В горячем цеху и зимой стояла сухая малиновая жара: безмерная, этажа четыре в высоту, круглая каменная печь мерцала сизым пламенем из растворенного жерла подачи шихты; грозно гудел газ, бьющий тугими струями из грандиозных конфорок; по наклонному, с полметра широкому желобу непрестанной раскаленной вишневой лавой, светившейся голубым маревом по краям и почти солнечно-белой в центре, низвергался и медленно сползал вниз поток расплавленного стекла и безостановочно тек на горячее дутье, к бригаде выдувальщиков с голыми поджарыми торсами, блестящими от пота, с полутораметровыми трубками в руках.
На стекло полагалось смотреть сквозь темные очки, чтобы избежать помутнения хрусталика. Но выдувальщики посылали к черту техника безопасности: «И что я тебе в очках выдую?
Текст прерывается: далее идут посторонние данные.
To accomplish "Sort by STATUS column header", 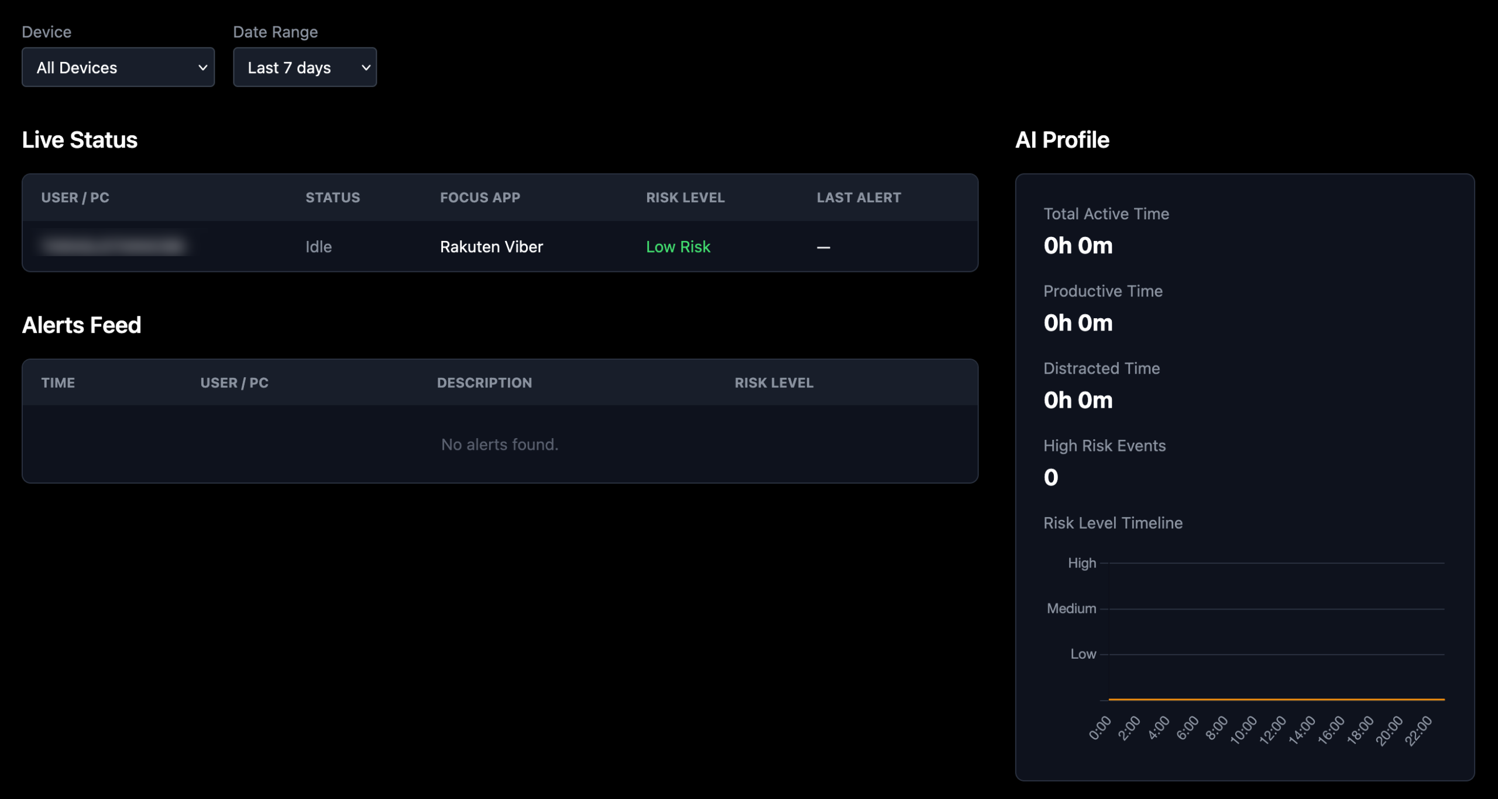I will click(x=332, y=198).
Задницу бабы твоей?.. Ты, что ль, мне потом норму подпишешь?»
Обмакнув конец трубки в огненную реку, вращая ее пальцами туда-обратно, они искусно цепляли кусочек вязкой розовой массы, превращая его в аккуратный шарик размером с гусиное яйцо, игравший всеми отсветами красного, желтого и синего, сосредоточенно отходили на свое рабочее место и начинали ворожить.
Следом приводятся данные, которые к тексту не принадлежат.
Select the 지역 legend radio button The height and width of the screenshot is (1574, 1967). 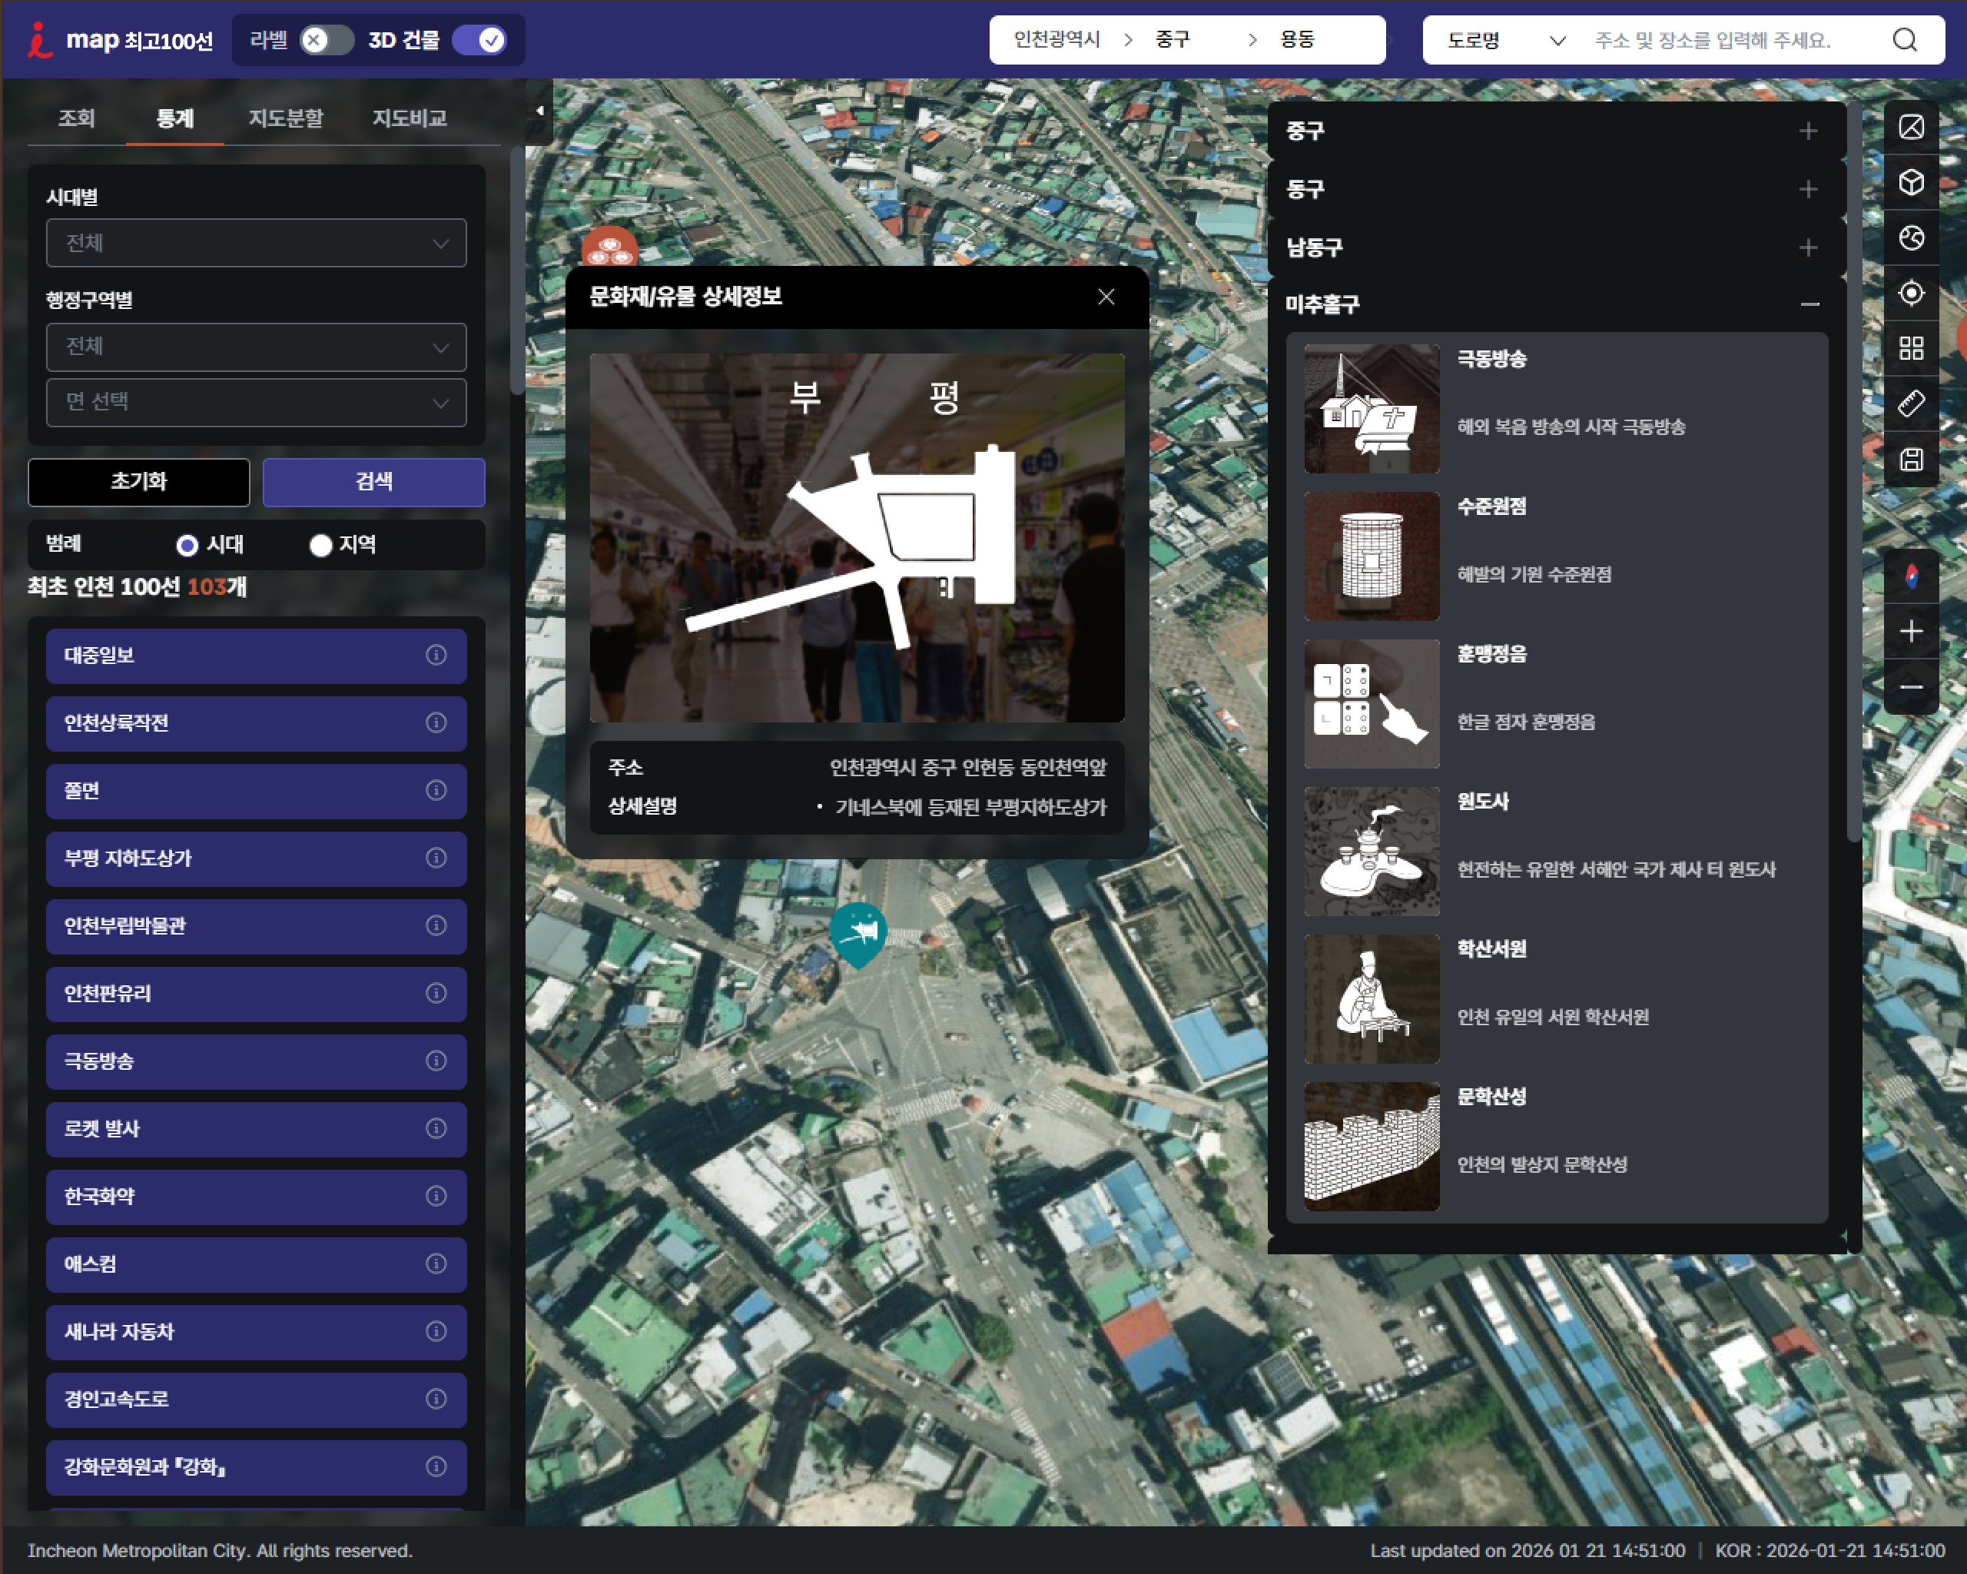(320, 545)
Едва прикасаясь губами к другому концу трубки, неспешно вдувая в нее воздух и непрерывно крутя, они творили свои маленькие копии объектов мироздания, погрузившись в них мыслями: шаровидные галактики, вытянутые веретеном туманности, газовые облака вычурного вида… Добившись нужной формы изделия и слегка охладив его в бадье с водой, стоявшей неподалеку, выдувальщики обрезали гигантскими ножницами с длинными ручками избытки стекла по краям и создавали из них ушки, ободки, карнизы, легко лепившиеся обратно к раскаленному телу цветника, зауживали шейку, уплощали дно, ровняли рифленый торец, заново с шипением пара опускали его в воду и оставляли в стороне мирно остывать, опять приступая к струящемуся адскому жару вулканической лавы за новой жгучей крапинкой солнца.
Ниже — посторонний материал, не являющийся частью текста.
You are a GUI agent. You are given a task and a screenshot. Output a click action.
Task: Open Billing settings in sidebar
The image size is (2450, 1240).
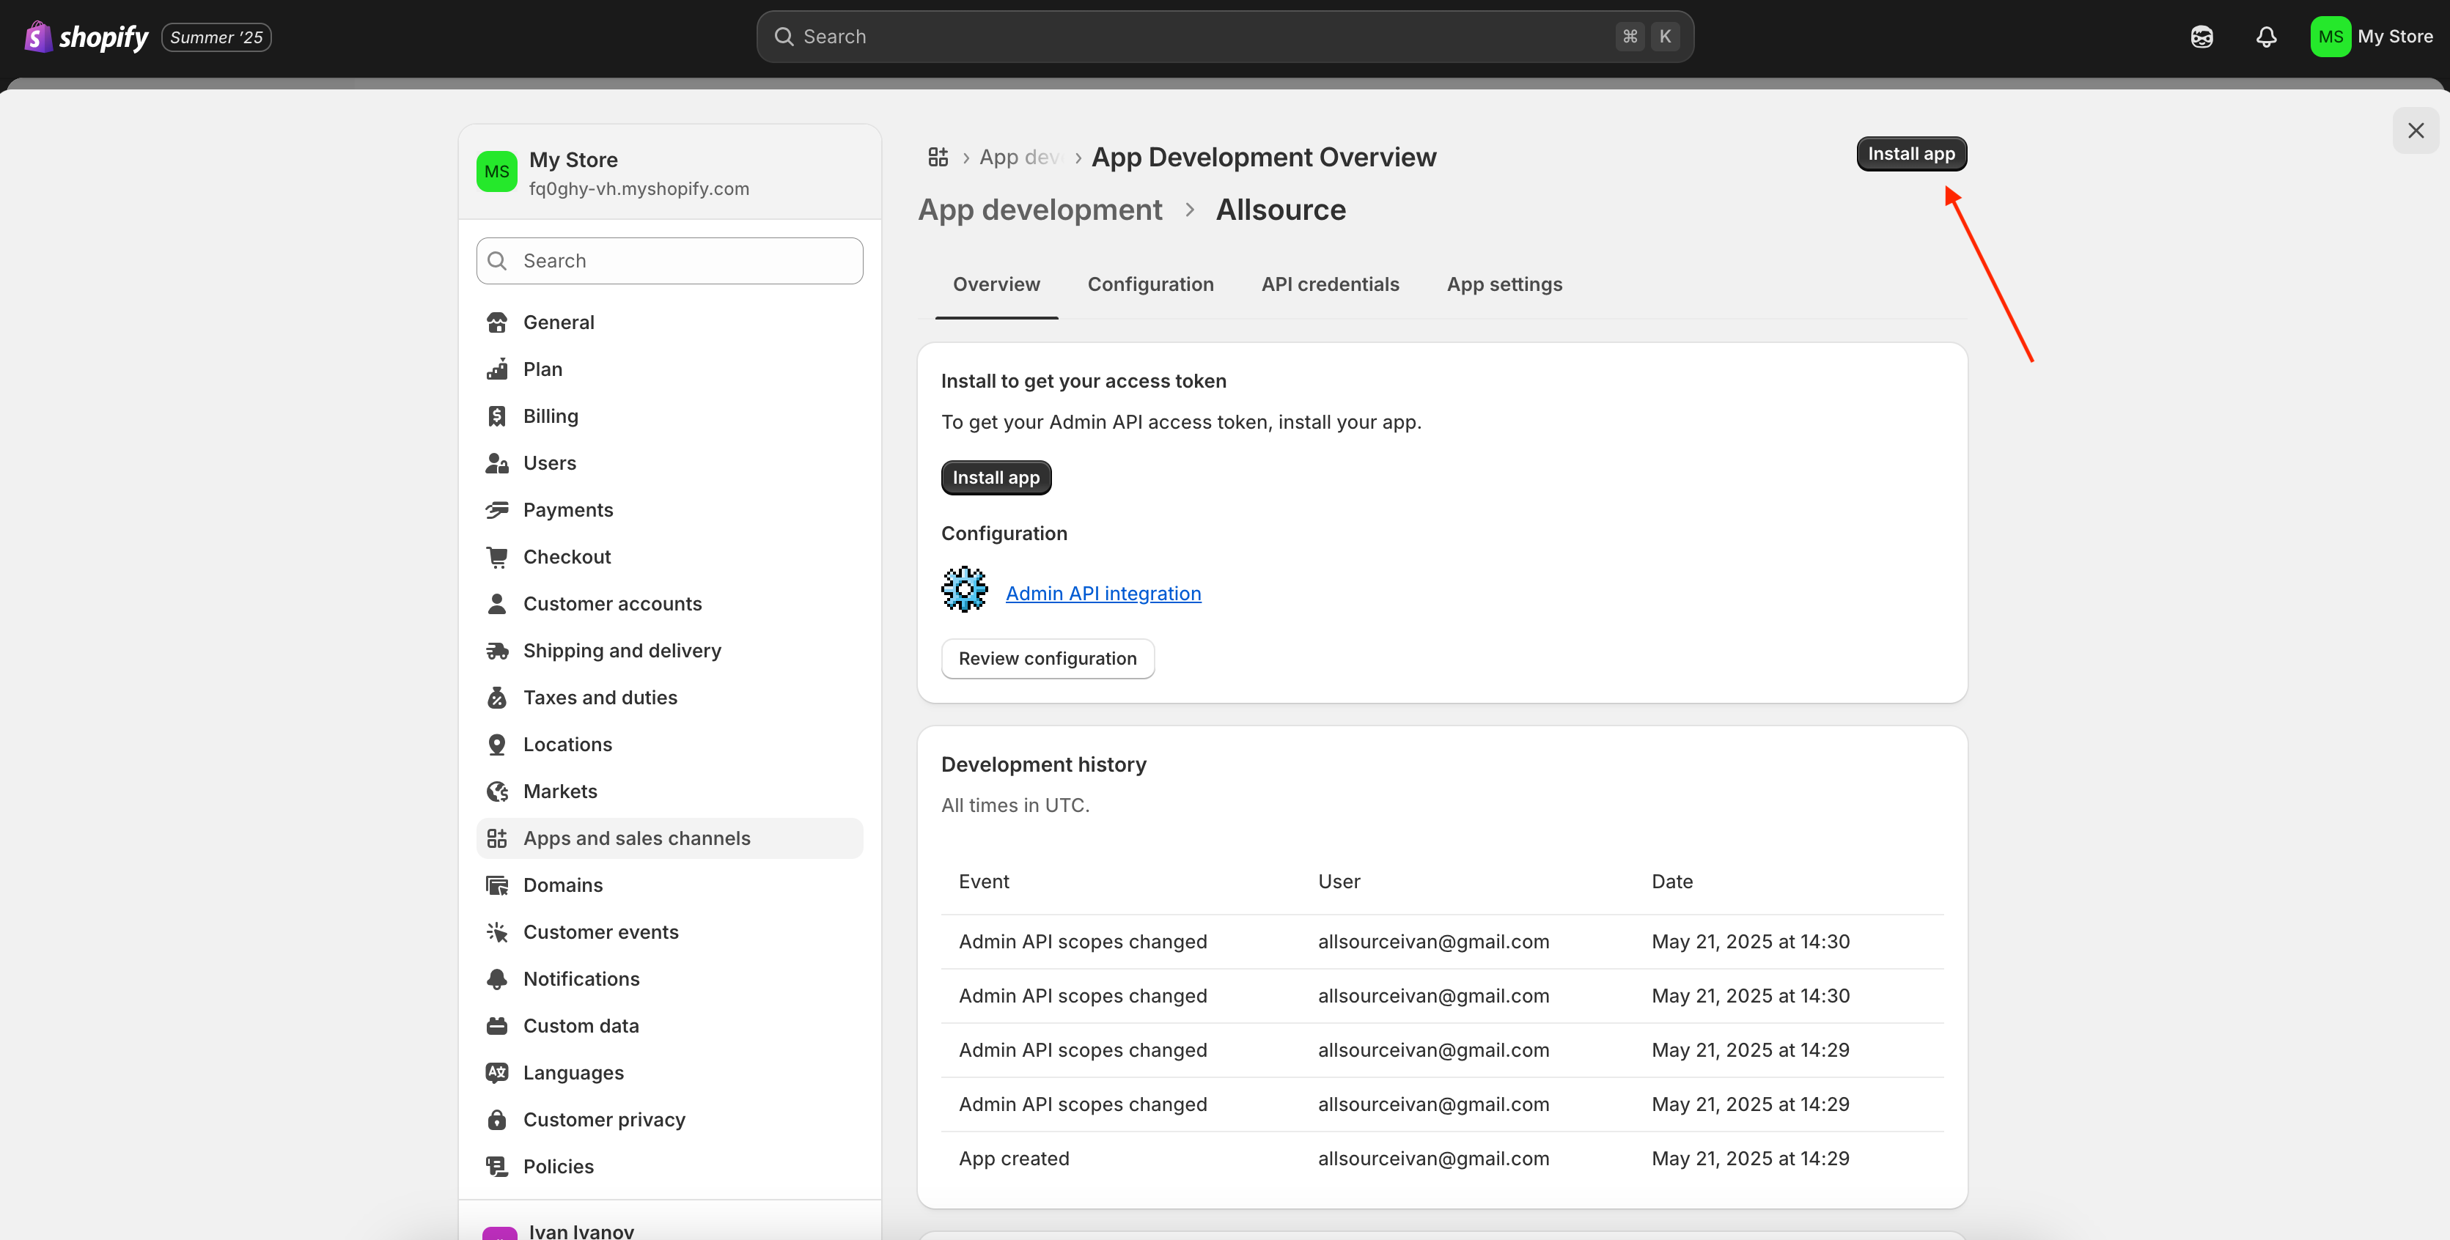(x=550, y=416)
Погустевший поток магмы плавно переползал в самую шумливую часть горячего цеха — на прессовку. Дюжина мощных прессов автоматически отбирала у реки четко отмеренную порцию, операторы размещали половчее форму и спускали рычаг. Из неказистой бордовой лепешки рождалась нежная, прозрачная лазорево-розовая салатница, конфетница, салфетница или другая «чаплашка» из десятков производимых заводом артикулов. Там же, неподалеку, дробно гремели прессы на подвеску и слезой Феникса выдувалась «капля» для хрустальных люстр.
После охлаждения, учета нормы и первичного контроля качества брак тут же отправлялся в шихту и опять по ленте конвейера нырял в инфернальное нутро печи. Качественный товар уезжал на рисовку узоров в следующий цех, где с искристыми алмазными кругами, вращавшимися с огромной скоростью, работали в основном женщины.
Пресс в горячем был тяжелым и опасным местом работы: почти все операторы на месте десяти пальцев на руках имели набор из уродливых обрубков разной длины и количества — чаще всего, вместо средних и указательных. Прессы заедало, неуклюжий автомат нуждался в помощи искусной человеческой кисти, незаблокированные как положено формы рубили фаланги. Нехватка пальцев ничуть не вредила плану выработки и качеству работы. Наоборот, по числу культей возможно было отгадать, сколько лет горячего стажа на прессовке отбыл обладатель — искушенный мастак, не новичок зеленый… И как часто украдкой пропускал стаканчик в смене.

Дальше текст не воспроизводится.